### Task instructions
Check each line of the material, and show the ones that include the word "Churrasco".

[Data excerpts — start]

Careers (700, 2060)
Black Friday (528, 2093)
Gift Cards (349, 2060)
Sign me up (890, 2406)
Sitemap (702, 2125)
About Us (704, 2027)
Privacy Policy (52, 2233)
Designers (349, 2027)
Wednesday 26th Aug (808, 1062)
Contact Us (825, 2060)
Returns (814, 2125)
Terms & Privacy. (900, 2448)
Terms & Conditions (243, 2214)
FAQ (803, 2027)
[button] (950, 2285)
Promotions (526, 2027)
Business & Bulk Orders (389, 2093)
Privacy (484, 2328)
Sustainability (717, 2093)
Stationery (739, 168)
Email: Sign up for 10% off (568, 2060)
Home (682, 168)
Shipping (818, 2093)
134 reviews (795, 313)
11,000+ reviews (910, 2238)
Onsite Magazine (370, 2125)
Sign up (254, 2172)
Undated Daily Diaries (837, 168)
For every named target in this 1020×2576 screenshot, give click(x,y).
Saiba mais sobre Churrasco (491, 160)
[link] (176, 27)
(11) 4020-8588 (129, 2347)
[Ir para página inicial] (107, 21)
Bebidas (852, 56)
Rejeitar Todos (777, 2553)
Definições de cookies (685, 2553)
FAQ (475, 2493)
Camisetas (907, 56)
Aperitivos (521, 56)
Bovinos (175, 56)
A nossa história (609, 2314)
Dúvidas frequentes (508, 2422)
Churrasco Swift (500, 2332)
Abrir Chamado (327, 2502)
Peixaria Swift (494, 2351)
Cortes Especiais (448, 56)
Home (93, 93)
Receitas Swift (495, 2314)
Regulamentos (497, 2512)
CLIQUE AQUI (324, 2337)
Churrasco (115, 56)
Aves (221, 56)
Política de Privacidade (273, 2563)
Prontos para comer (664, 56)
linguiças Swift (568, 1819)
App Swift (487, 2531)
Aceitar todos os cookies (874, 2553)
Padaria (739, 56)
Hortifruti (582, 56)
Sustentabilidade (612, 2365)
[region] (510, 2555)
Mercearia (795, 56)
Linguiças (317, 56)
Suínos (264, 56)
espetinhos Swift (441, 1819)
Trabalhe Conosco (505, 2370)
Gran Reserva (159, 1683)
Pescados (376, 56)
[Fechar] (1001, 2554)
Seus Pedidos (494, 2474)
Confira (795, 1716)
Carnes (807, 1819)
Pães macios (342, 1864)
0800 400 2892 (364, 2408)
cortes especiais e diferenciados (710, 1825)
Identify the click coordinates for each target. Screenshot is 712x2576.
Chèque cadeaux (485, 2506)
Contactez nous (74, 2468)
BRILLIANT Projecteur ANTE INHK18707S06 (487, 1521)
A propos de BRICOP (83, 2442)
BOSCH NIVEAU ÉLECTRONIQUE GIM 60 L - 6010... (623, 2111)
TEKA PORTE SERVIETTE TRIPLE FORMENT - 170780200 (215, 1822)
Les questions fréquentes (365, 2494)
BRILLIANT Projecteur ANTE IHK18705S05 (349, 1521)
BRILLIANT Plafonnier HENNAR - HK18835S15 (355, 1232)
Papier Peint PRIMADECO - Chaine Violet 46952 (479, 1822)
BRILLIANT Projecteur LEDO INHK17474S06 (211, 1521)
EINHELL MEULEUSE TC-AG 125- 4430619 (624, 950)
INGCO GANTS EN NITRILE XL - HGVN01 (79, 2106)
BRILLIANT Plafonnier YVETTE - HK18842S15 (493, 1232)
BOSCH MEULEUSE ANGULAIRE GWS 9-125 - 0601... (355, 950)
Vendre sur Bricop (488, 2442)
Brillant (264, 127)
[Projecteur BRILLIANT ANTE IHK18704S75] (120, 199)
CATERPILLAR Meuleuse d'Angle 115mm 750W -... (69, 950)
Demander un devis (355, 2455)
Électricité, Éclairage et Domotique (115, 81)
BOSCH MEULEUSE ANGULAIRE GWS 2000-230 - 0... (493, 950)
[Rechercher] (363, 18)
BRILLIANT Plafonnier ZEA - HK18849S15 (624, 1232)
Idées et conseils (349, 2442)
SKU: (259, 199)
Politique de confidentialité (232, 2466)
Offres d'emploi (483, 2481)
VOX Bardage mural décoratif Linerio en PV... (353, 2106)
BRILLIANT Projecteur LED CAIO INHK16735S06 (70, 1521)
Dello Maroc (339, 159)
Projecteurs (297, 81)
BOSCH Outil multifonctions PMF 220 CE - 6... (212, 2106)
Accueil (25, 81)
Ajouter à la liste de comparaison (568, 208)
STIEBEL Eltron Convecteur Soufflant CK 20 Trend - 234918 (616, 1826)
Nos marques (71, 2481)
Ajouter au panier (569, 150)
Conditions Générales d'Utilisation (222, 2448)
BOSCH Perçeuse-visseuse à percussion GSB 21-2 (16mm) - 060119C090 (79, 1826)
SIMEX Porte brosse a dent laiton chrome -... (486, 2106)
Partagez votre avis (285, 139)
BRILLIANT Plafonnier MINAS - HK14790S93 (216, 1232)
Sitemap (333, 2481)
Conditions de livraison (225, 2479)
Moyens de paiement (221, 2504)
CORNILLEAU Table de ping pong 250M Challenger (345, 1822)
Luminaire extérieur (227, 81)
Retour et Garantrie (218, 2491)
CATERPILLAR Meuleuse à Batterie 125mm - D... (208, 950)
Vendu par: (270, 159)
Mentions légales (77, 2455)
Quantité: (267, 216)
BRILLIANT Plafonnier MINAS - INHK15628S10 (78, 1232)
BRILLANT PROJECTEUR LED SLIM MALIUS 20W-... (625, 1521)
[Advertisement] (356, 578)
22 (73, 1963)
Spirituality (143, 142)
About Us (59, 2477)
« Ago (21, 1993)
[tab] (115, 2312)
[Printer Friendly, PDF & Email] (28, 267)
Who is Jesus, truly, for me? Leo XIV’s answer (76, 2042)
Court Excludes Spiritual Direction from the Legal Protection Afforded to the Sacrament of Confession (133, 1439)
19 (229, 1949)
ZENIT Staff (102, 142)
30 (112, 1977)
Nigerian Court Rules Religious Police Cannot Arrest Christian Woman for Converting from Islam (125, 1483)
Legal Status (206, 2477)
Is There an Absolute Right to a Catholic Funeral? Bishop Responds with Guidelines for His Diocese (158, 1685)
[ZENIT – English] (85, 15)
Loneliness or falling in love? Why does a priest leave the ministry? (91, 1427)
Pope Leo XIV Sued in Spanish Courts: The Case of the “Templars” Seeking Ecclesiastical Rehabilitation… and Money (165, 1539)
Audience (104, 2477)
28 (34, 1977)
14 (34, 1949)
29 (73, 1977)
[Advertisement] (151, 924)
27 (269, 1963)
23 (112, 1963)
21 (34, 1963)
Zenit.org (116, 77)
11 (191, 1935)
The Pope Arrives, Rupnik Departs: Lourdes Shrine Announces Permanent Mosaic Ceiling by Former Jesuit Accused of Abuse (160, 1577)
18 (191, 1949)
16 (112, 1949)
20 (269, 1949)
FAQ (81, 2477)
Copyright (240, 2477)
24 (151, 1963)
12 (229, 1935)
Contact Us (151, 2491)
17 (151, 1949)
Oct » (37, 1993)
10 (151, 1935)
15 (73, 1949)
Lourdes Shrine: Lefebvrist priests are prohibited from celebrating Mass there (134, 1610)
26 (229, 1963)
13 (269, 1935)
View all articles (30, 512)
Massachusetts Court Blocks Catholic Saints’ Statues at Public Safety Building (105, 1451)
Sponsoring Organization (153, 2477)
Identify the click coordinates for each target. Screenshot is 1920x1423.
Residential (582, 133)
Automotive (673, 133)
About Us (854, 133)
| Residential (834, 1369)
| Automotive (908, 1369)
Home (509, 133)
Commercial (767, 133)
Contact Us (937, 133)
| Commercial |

[Data excerpts — finish]

### Result below
Saiba mais sobre Churrasco (491, 160)
Churrasco Swift (500, 2332)
Churrasco (115, 56)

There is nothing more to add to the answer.